DATA EXTRACTS: Begin

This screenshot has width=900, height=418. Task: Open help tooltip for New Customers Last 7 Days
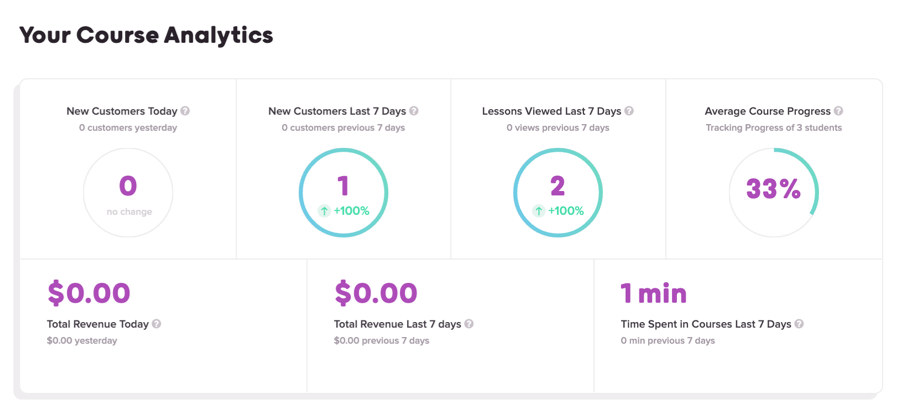click(x=414, y=111)
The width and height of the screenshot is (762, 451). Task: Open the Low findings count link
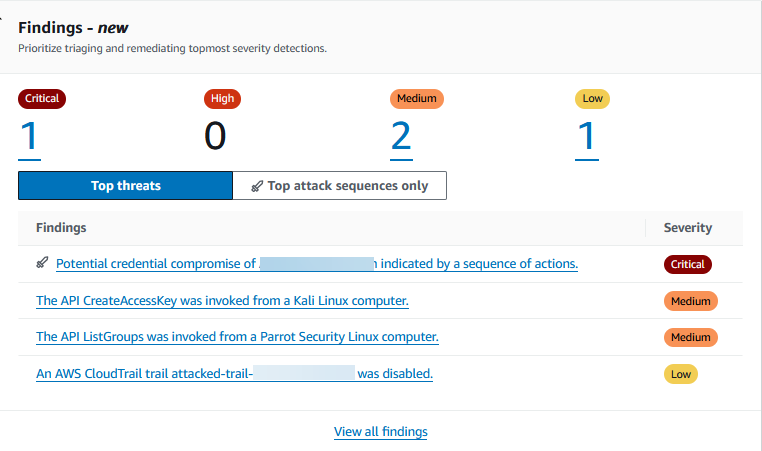tap(587, 135)
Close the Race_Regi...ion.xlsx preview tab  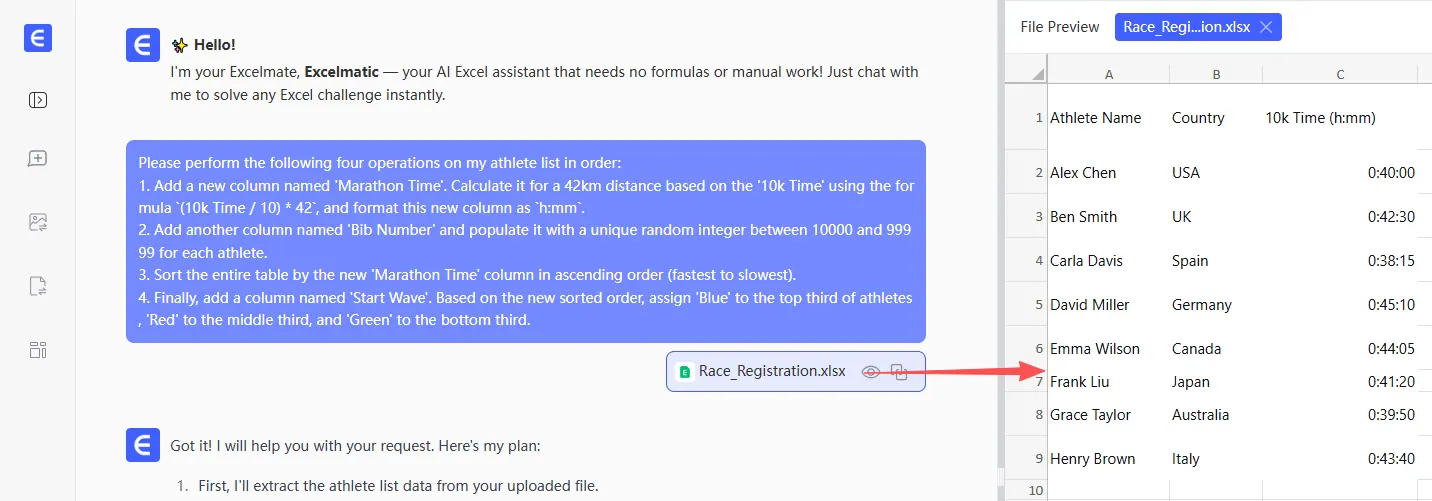tap(1266, 27)
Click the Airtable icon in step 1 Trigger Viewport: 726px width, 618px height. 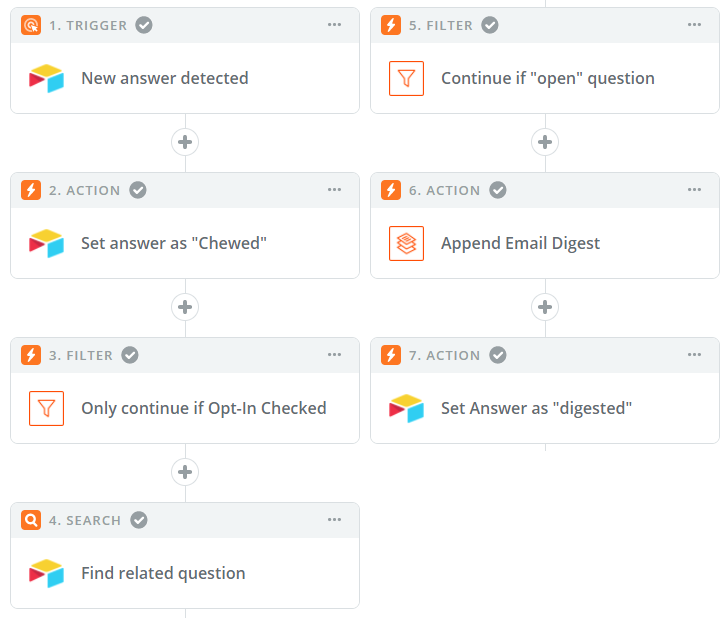tap(46, 78)
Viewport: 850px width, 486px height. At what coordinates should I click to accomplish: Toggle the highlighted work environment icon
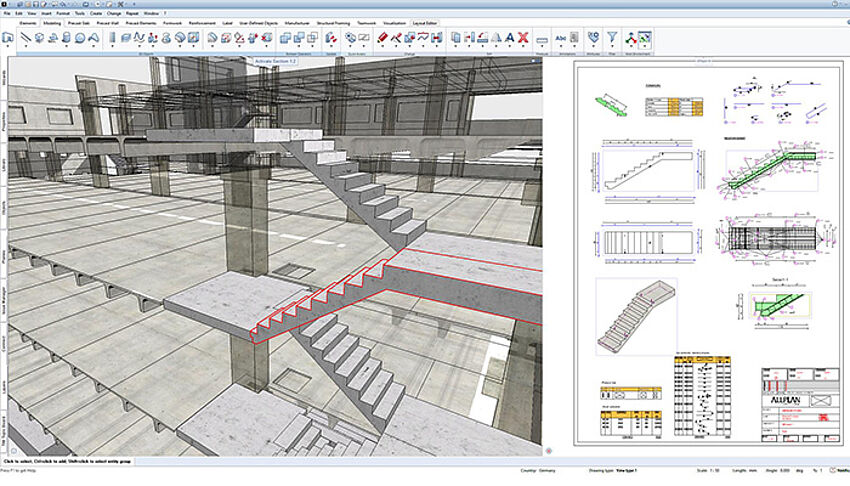[x=645, y=38]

DATA EXTRACTS: End

Begin with the line that contains "Viewport: 850px width, 486px" and copy every line through the end of the listing, exactly as written, both ends included. Pictures are not part of the copy.

- REPLY TO THE EXERCISE
Viewport: 850px width, 486px height. At what coordinates should I click to accomplish: Toggle the highlighted work environment icon
[x=645, y=38]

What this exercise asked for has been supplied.